2. Architecture Block Diagram

3. Project structure

.
├── core                    # This has all the core components face, gaze, headpos, landmarks and mouse_controller
├── images                  # supported images for README.adoc
├── resource                # Demo video's
├── scripts                 # Auto script to download pre-trained models
├── utils                   # Helper files
├── main.py                 # Main function driver file
├── LICENSE
└── README.md

4. Prerequisites

To run the application in this tutorial, the OpenVINO™ toolkit and its dependencies must already be installed and verified using the included demos.

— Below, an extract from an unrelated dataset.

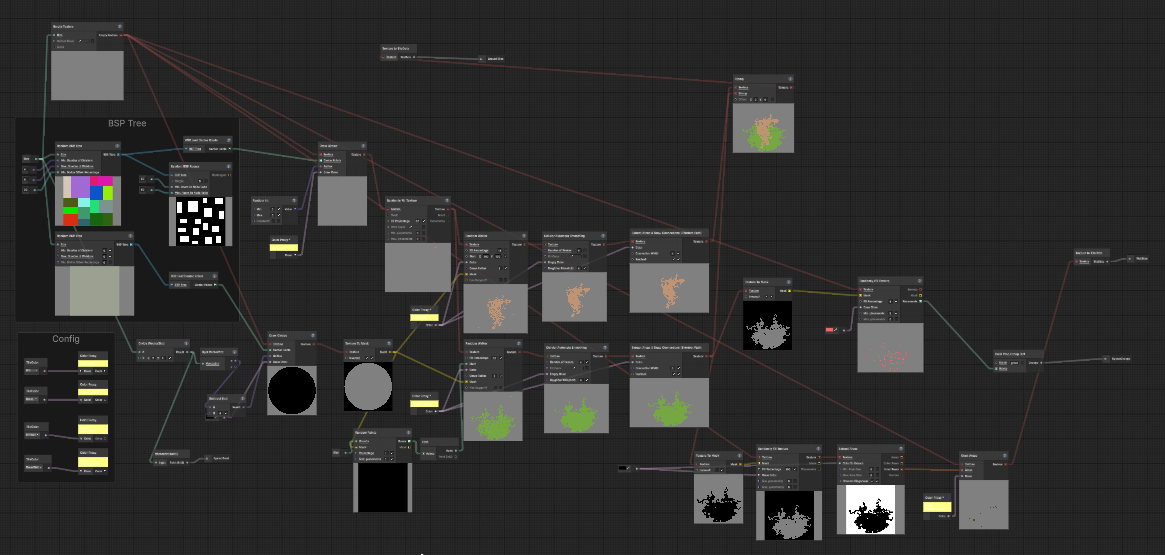This screenshot has height=555, width=1165.
Task: Click header icon of the solid-black-preview node
Action: click(x=409, y=432)
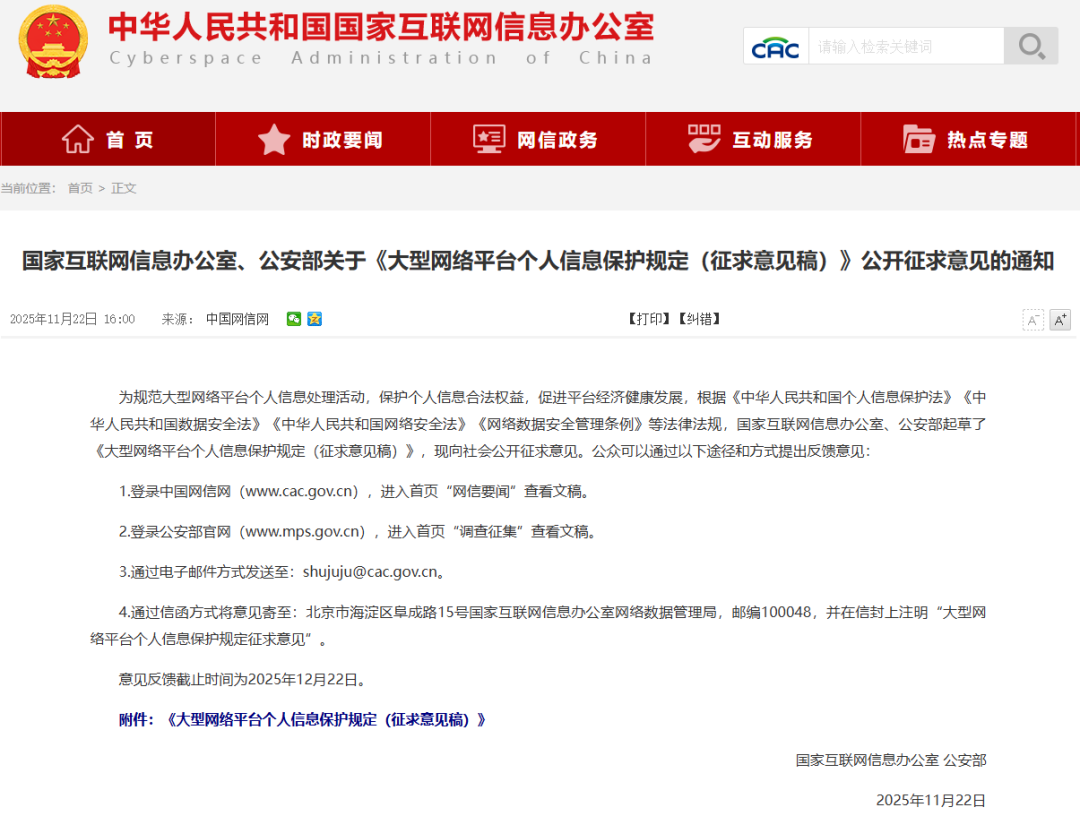Click the chat bubbles icon for 互动服务

coord(704,139)
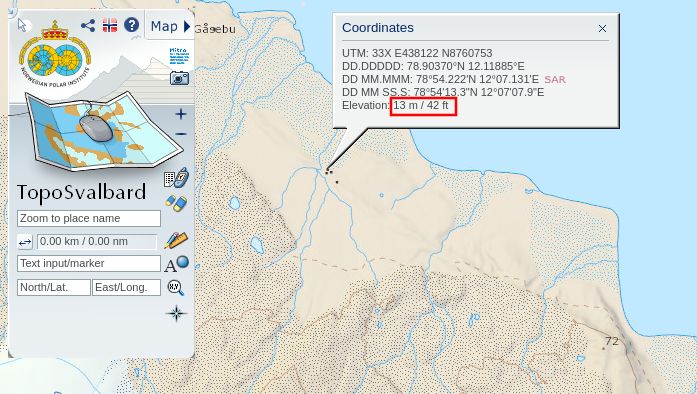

Installation instructions may be found at: https://software.intel.com/en-us/articles/OpenVINO-Install-Linux or https://github.com/udacity/nd131-openvino-fundamentals-project-starter/blob/master/linux-setup.md

The below steps are tested on Ubuntu 16.04:

# Install OpenVino
wget http://registrationcenter-download.intel.com/akdlm/irc_nas/16612/l_openvino_toolkit_p_2020.2.120.tgz
tar -xvf l_openvino_toolkit_p_2020.2.120.tgz
cd l_openvino_toolkit_p_2020.2.120
sed -i 's/decline/accept/g' silent.cfg
sudo ./install.sh -s silent.cfg

# System dep
sudo apt update
sudo apt-get install python3-pip
pip3 install numpy
pip3 install paho-mqtt
sudo apt install libzmq3-dev libkrb5-dev
sudo apt install ffmpeg
sudo apt-get install cmake
sudo apt-get install python3-venv

# Create a Virtual env
python3 -m venv openvino-env
source openvino-env/bin/activate

# Project dep
pip3 install -r requirements.txt

5. Build

1. Clone the repository at desired location:

git clone https://github.com/nullbyte91/Computer-Pointer-Controller.git

2. Configure the build environment for the OpenCV toolkit by sourcing the "setupvars.sh" script.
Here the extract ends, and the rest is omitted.